Excerpted text ::
--

Re: History in your voice

Thank you, Durham, for turning out in droves for the History Hub's open house last Friday night ("The Durham History Hub focuses on stories over artifacts," July 18).

Despite several bouts of rain, more than 500 visitors stopped by to look at exhibit plans for this first home of the Museum of Durham History. The rainbow of Post-it note comments on the designer renderings provided lots of good ideas and feedback on the vision of Durham's first history museum—all part of the two-way conversation we'll continue in the months to come. The event marked our first major gathering of public input, and we couldn't be happier with the results.

Thanks also to the generous help of local businesses and musicians who provided refreshments and entertainment. We're lucky to be part of such a vibrant, supportive community, indicative of the renaissance taking shape in downtown Durham.

Stay tuned, Durham. Much more to come.

--

Information supplied ::

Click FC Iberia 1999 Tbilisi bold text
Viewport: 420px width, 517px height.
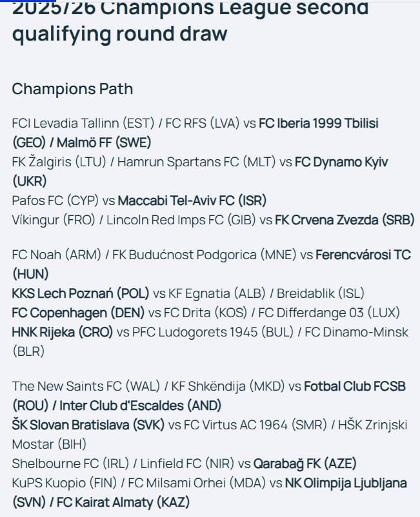(x=318, y=123)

--

Task description :: In the letter about the History Hub open house, how many visitors came by despite the rain? The data has no connection to the letter about the History Hub open house.

Task solution :: More than 500 visitors.